Evan Longoria made the All-Star roster his first three years in the majors, from 2008-’10.
Some might argue, "Well, the Tampa Bay Rays had to have one representative," but that’s not a fair assessment. The third baseman has produced and is considered one of the top players at his position.
Longoria, the third overall pick in the 2006 MLB Draft, was the unanimous American League Rookie of the Year in 2008, earning all 28 first-place votes. The Long Beach State product played 122 games in his debut season, hitting .272 with 27 homers and 85 RBI as the Rays made their first postseason appearance in the franchise’s 11-year history.
Not only did the Rays play into October, they reached the World Series, only to fall to the Philadelphia Phillies in five games. Longoria would hit six homers in the first two rounds of the playoffs, cranking two in Tampa Bay’s 3-1 ALDS win over the Chicago White Sox and four in a 4-3 ALCS triumph over the Boston Red Sox.
Longoria would finish 11th in AL MVP voting at the end of that unforgettable season for the Rays.

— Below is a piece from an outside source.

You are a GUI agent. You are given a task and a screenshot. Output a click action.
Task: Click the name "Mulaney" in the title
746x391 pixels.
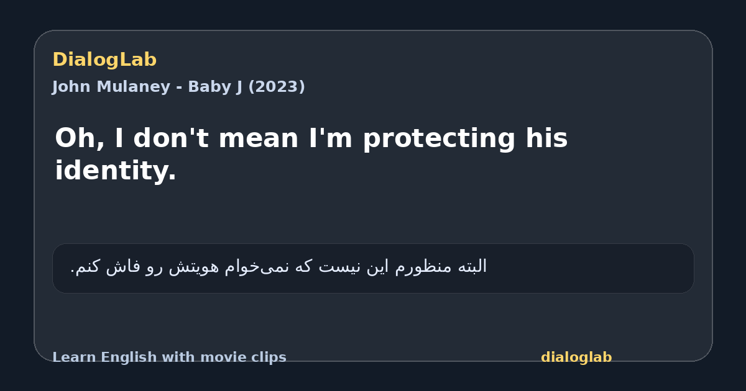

In 2009, the Southern California native would win the first of his back-to-back Gold Gloves. He hit .281 with career-bests in homers (33) and RBI (113).
His third season was more of the same: .294, 22 homers, 104 RBI and a personal-best 15 stolen bases.
In 2011, Longoria had one of the most memorable games and hits in Tampa Bay history. On the final day of the season, in a must-win situation to at least make a one-game tiebreaker game, Longoria hit a walk-off homer in the bottom of the 12th for an 8-7 victory over the New York Yankees.
He hit an earlier two-run homer in a six-run eighth as the Rays rallied from a 7-0 deficit — Dan Johnson tied it with a solo shot in the ninth. The Rays would go on to lose to the Texas Rangers 3-1 in the ALDS, but 2011 is considered one of the best regular-season final days (Sept. 28) in MLB history, which included Boston losing to Baltimore in the bottom of the ninth, allowing Tampa Bay to win the AL wild-card berth.
But back to Longoria.
Through July 1, in the midst of his sixth major league season, the 27-year-old features a .279 career batting average with 147 homers and 503 RBI.
It won’t be long before Longoria is Tampa Bay’s all-time leader in home runs and RBI. He’s 16 homers shy of Carlos Pena and 89 RBI behind Carl Crawford.
Longoria does rank first on the team’s career leaderboard with a .520 slugging percentage. He’s also second in on-base percentage (.361), third in doubles (182), fourth in runs (432) and total bases (1,385) and fifth in hits (742).
As long as he stays healthy and if he continues to produce as his current rate, the Hall of Fame could be a possibility at the end of a successful career.